US credit card companies, credit ratings agencies, and other financial institutions also received concessions under the agreement.
But critics say that the initial results of the 100-day action plan indicate that the Chinese government has shown it can out-maneuver the US government on bilateral trade issues.
“Rather than secure real concessions on the critical issues facing the U.S. economy, the plan instead opens up Chinese markets for some commodity-based and finance industries in return for giving China free rein to use its massive foreign reserves to buy up American companies in advanced industries,” said Robert Atkinson, president of the Information Technology and Innovation Foundation.
The agreement, according to Atkinson, leaves in place a status quo in which China’s “rampant practice of innovation mercantilism” deprives US companies of market share in advanced industries such as computing, semiconductors, aerospace, automobiles, internet services, clean energy, and cloud computing.

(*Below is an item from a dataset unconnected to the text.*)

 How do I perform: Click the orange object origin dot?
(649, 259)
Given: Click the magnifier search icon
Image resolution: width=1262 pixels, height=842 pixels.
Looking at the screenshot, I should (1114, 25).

“Going forward, it will be important for the Trump administration to move beyond a simple focus on the trade balance to a focus on the kind of two-way trade with China that supports America’s competitive advantage in advanced, knowledge- and technology-based industries,” said Atkinson. “Without a significant course correction, China’s exports and economy will be made up of more higher-value-added advanced industries, while America’s exports and economy will become more focused on agriculture, natural resources, and finance, as its advanced industries wilt.”